Of course, Unity might be "crisp" but it is horribly uncustomizable, and the ugly fixed title bar at the top at all times pisses me off.  Whoever thought having window titles there where you mouseover the name to find the system menu, which obscues and fades some of the title needs a firm talking to.  And it is slow as shit.  As Ubuntu is evolving into the de-facto gaming platform of Linux, it seems laughable how bad Unity cripples resource usage.  Also, VNC still doesn't work right even in 12.10.  I'm an idiot, I can't remember the 500+ linux commands needed to sufficiently manage a system from command line (not to mention the 50+ arguments to each command with obscue -f -h -t+ -her --more-minuses-hehe syntax).  I like having guided menus that limit my options, or at least tell me what they are.  I should write a blog about "next generation terminals".  Because ttys are so 1960s.

Point is, Fedora and Red Hat are pushing low level improvements to make stable and fast groundwork for pretty desktops, but don't actively revolutionize such a pretty desktop.  Meanwhile, Ubuntu is going their own pretty desktop route, but keep crap like Upstart around because I-honestly-have-no-idea.  But so much breaks low level in Ubuntu at arbitrary times that doesn't in Fedora it seems obvious where the focus is in both camps.
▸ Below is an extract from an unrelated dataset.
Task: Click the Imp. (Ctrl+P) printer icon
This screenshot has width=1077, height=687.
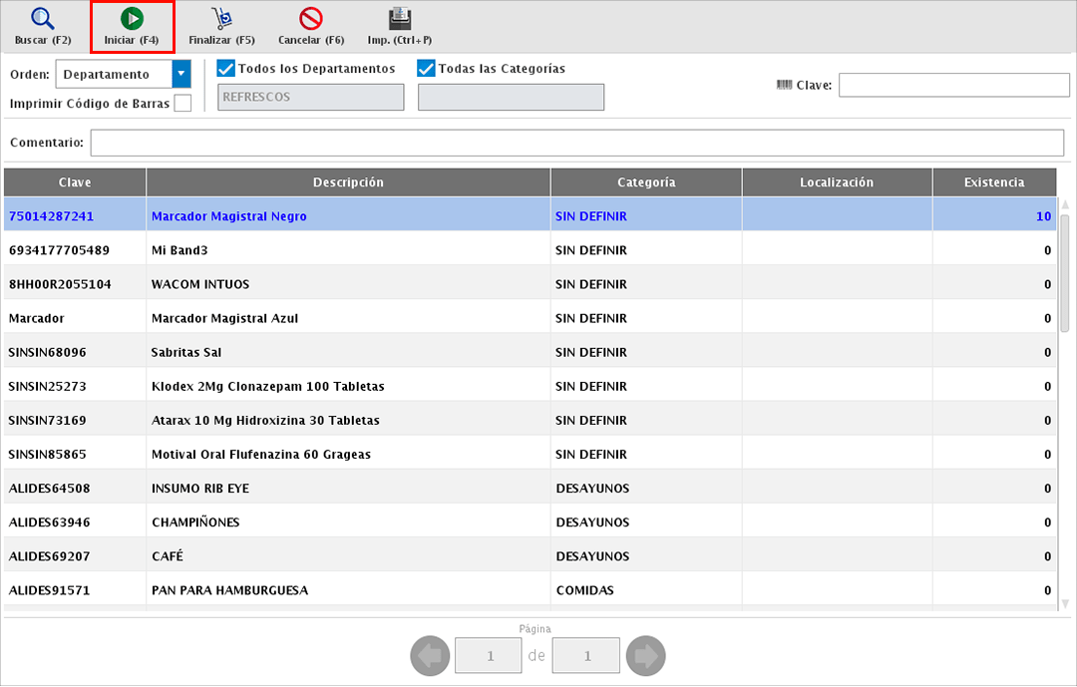Action: [x=400, y=19]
And if only they got together and got past their differences, the sum of the parts would probably be greater for it.  I'd not want to be cliche with a "why desktop Linux doesn't happen" blog, because it isn't a complicated question.  Desktop Linux doesn't happen because Grannie McBacon doesn't see an Ubuntu laptop when she goes into Best Buy and needs a new AOL machine to fill with viruses and adware.  She sees Windows.  The day of Desktop Linux is the day that Wal-Mart sells a preinstalled Ubuntu machine.  Because your mother can't replace the freaking OS on her whatever she is using, she has no idea.  And she shouldn't have to know, and she won't know, so stop thinking there is something inherently bad about Linux that makes it not work in laptops or desktops, because it does (at least Arch does.. work... Ubuntu is pissing me off with arbitrary parts of its software stack failing all the time).  Windows is shit, and there isn't anything great about it besides the fact that some guy at Dell figured out how to make the drivers work on the XPS whatever for Windows and they just flashed the disks with copies that work out the box.  Windows Vista didn't work out the box, but that didn't end Windows.  Because Grannies around the globe were still buying it at Best Buy.

But the proliferation of the Linux desktop suffers every time I build an OEM machine for my Grandmother, try to throw Ubuntu on it, and since it is a Trinity APU I need a 3.5 kernel at least to properly support it, so Quantal is buggy as shit and breaks all the time (samba still doesn't work) but 12.04 doesn't have a tested backport of the 3.5 kernel to run on it, so I'm stuck on Quantal.  And I get freaking memory errors from fglrx running 3d applications.

So the day Red Hat and Canonical set aside their differences and just agree on a platform is the day the world boils over, but Linux as a whole suffers from how both camps have nice things going for them but they rarely get along.

Also, I don't know if Lennart is a genius or a massive asshole.  Systemd and Avahri are awesome, and Pulseaudio is steaming turds that never should have been (the solution to ALSA being weak is not to frankenstein murder it and rip its guts out while keeping it alive on life support from user space, it is to work on ALSA and make it support multiple channels and per application volume control and mixing inherently).